=== 提示された抜粋 ===
══════════════════════════════

粟粒結核は、生命を脅かすことのあるタイプの結核で、大量の結核菌が血流を介して全身に広がって起こります。
結核は、空気感染する細菌である結核菌(Mycobacterium tuberculosis)によって引き起こされる感染症です。 通常、結核は肺の1カ所または数カ所を侵します。粟粒結核という名称は、肺内にできるおびただしい数の小さな病巣が、鳥の餌に含まれる小さな丸い粟(あわ)程度の大きさであることに由来します。
粟粒結核は、1つの臓器や複数の臓器を侵すこともあれば、全身に発生することもあります。肺、肝臓、骨髄に最もよくみられますが、髄膜(脳や脊髄を覆っている組織)や心膜(心臓の外側を覆っている2層の膜)など、どの臓器にも発生する可能性があります。
粟粒結核になりやすいのは以下のような人です。
4歳未満の小児
免疫機能が低下している人
高齢者
粟粒結核の症状
粟粒結核の症状は漠然としていて、特定しにくい場合があります。体重減少、発熱、悪寒、脱力、全身の不快感、呼吸困難などがみられます。

══════════════════════════════

=== データ抜粋 ===
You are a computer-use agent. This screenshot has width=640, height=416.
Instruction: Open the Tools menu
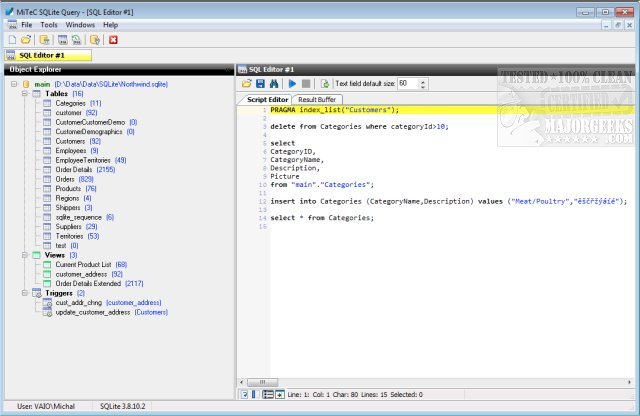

══════════════════════════════

=== 作業指示 ===
粟粒結核の文章のうち、「粟粒結核は、1つの臓器や複数」から「全身の不快感、呼吸困難などがみられます。」までのすべてを、一字も変えずに書き写してください。

=== 課題の解答 ===
粟粒結核は、1つの臓器や複数の臓器を侵すこともあれば、全身に発生することもあります。肺、肝臓、骨髄に最もよくみられますが、髄膜(脳や脊髄を覆っている組織)や心膜(心臓の外側を覆っている2層の膜)など、どの臓器にも発生する可能性があります。
粟粒結核になりやすいのは以下のような人です。
4歳未満の小児
免疫機能が低下している人
高齢者
粟粒結核の症状
粟粒結核の症状は漠然としていて、特定しにくい場合があります。体重減少、発熱、悪寒、脱力、全身の不快感、呼吸困難などがみられます。